In areas such as embryo health, tissue engineering and vaccine development, we are exploiting advanced imaging and post-genomic technologies through collaborations with the NHS and industrial partners. We also work closely with local and national charities.
Our research into infection and immunology focuses on human diseases and tackles this from a range of perspectives, from fundamental cell biology to population-level studies.
One area of strength is our research into neglected tropical diseases afflicting the world’s poorest people. This has led to new 'first-in-man' vaccine trials and drug discovery pipelines leading the way to new therapeutics. We carry out mechanistic studies of protective immunity and immunopathology in model systems and also have significant strength in unravelling pathogen molecular biology to inform new treatments.
We also focus on more fundamental studies of immune and blood cell function in health and disease, ranging from control of immune cell function by non-coding RNA, haematopoietic stem cell fate, chemokine biology and tissue-specific immunity.
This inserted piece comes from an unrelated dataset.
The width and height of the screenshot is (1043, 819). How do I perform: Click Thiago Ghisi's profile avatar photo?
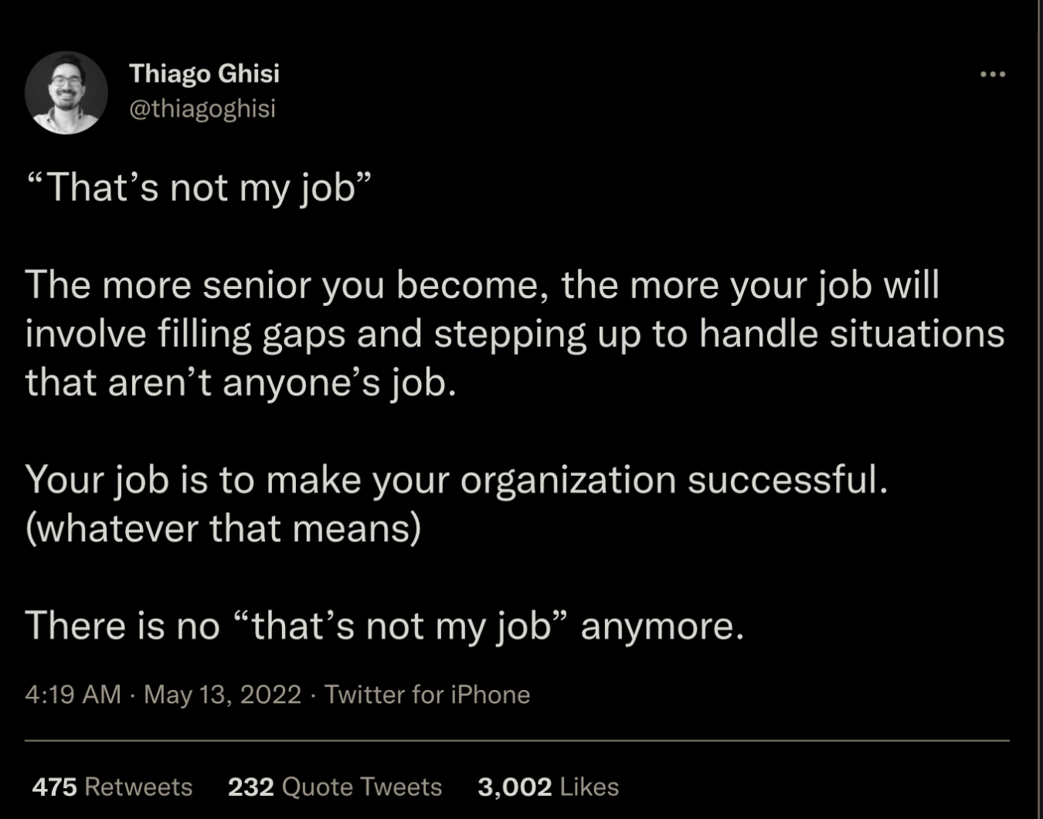point(66,93)
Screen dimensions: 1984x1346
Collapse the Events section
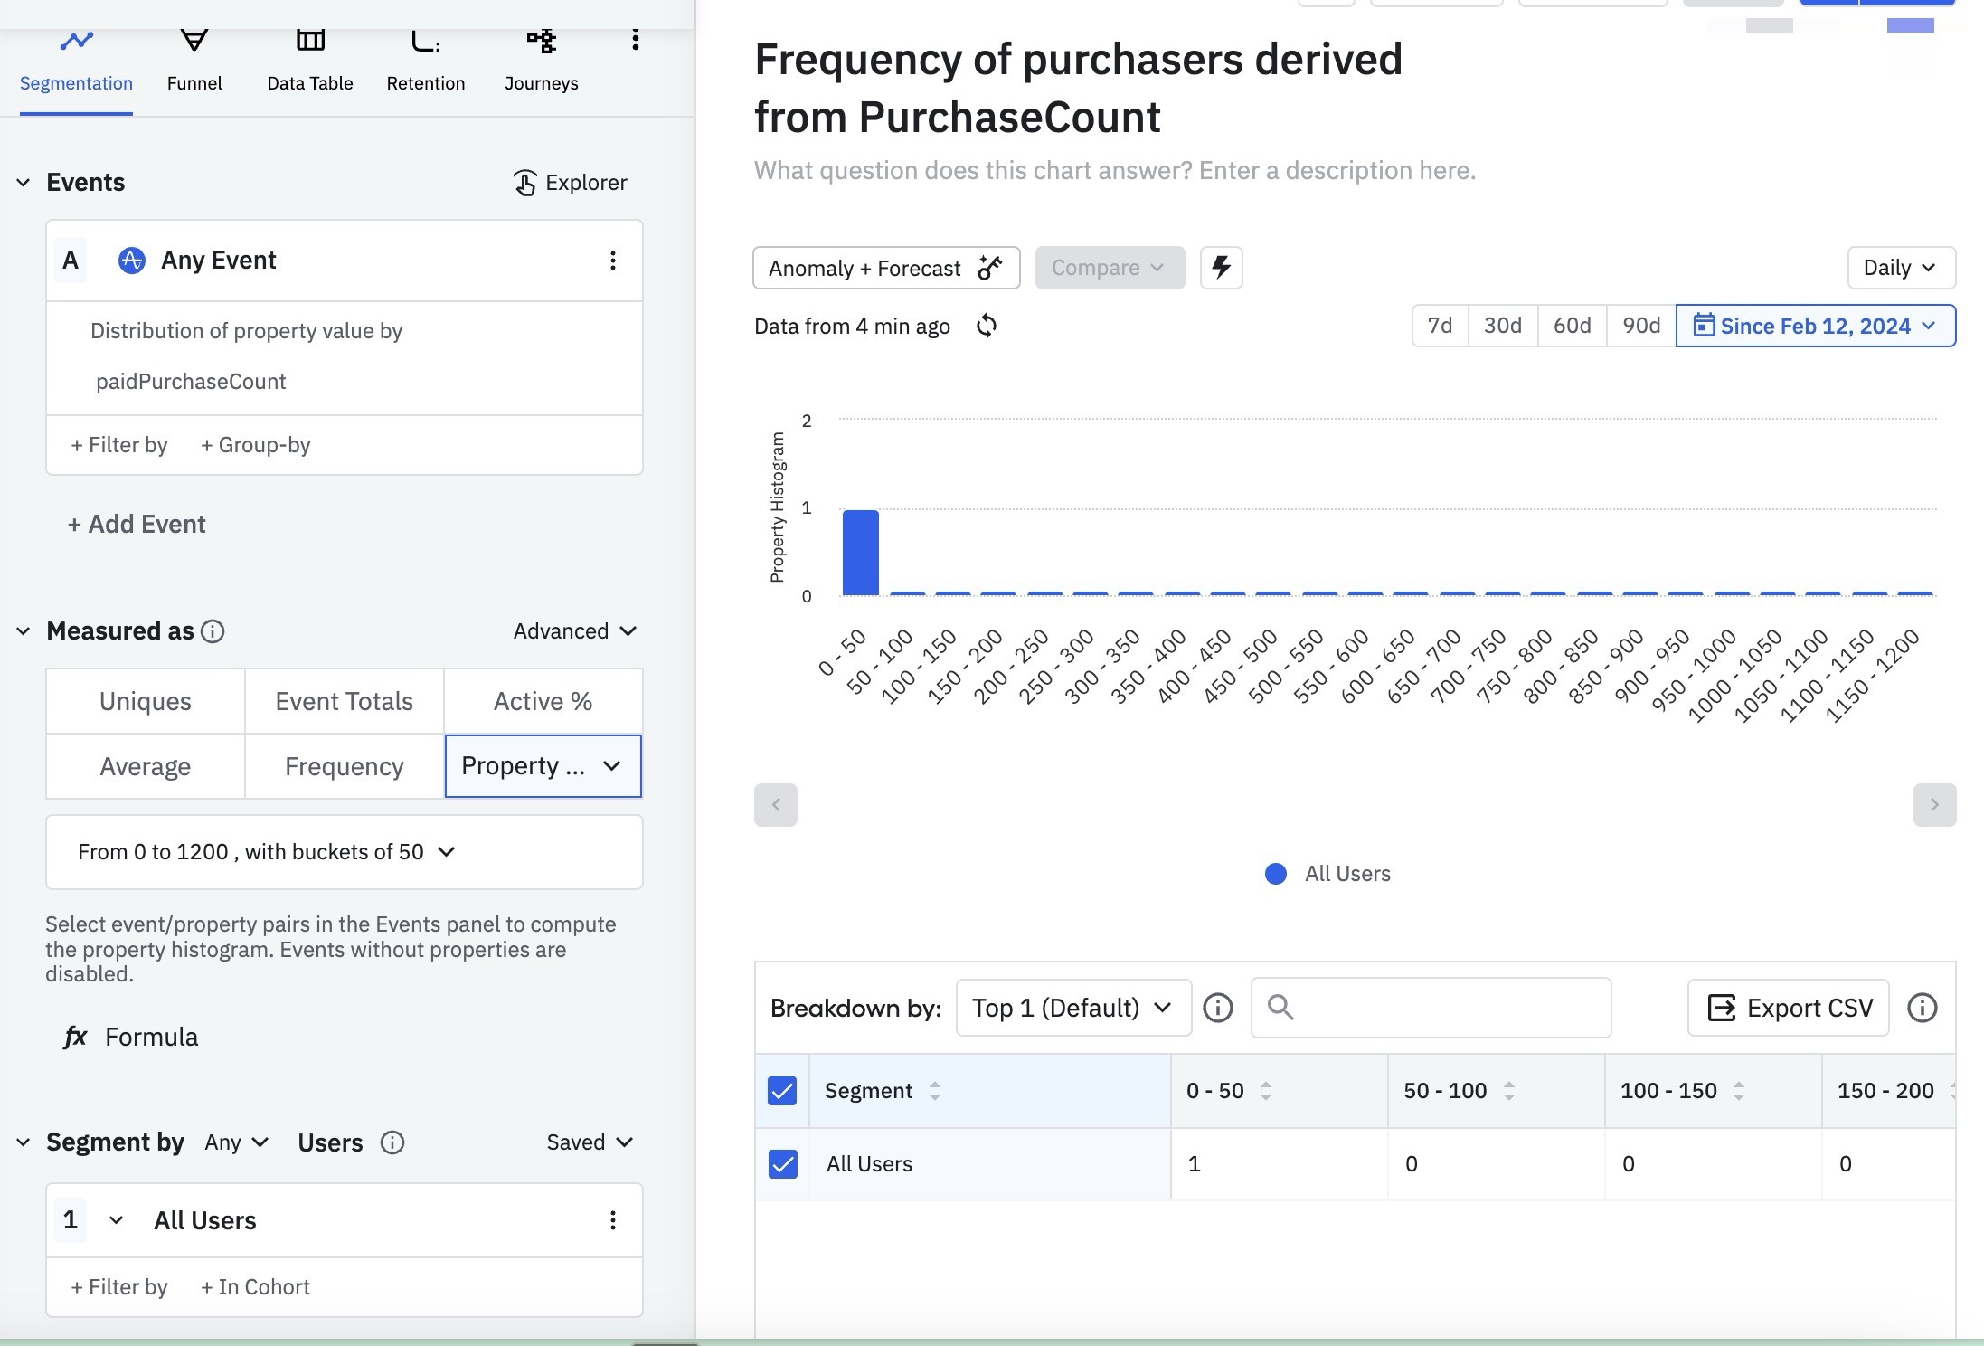click(24, 183)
The Department is home to researchers who are studying the causes of cancer and taking steps to translate our insights into new ways to treat or diagnose breast, lung, bladder and prostate cancer in particular.
We are interested in the underpinning processes that govern the activity of normal cells. We also seek to identify changes that allow cancer cells to escape normal control. Such changes have the potential to be exploited as the basis of new therapies, or as biomarkers that indicate the presence of diseased cells in the body. Our researchers are modelling the processes by which cells differentiate and the safeguards which ensure this takes place with high fidelity.
We are also interested in the mechanisms by which cells communicate with and influence their environment, and the role that this plays in breast cancer in particular.
Degeneration of the nervous system is increasingly prevalent, particularly in old age. Conditions like Alzheimer’s, Parkinson’s, frontotemporal dementia or Motor Neuron Disease/ALS impact many families in the UK and beyond.
The thriving neuroscience research community in York studies the causes of these diseases, using a range of approaches from molecule to bedside, to better understand the deficits within nerve cells. We are also focused on developing novel therapies to treat these degenerative illnesses, including the ‘re-purposing’ of existing drugs, with good safety records.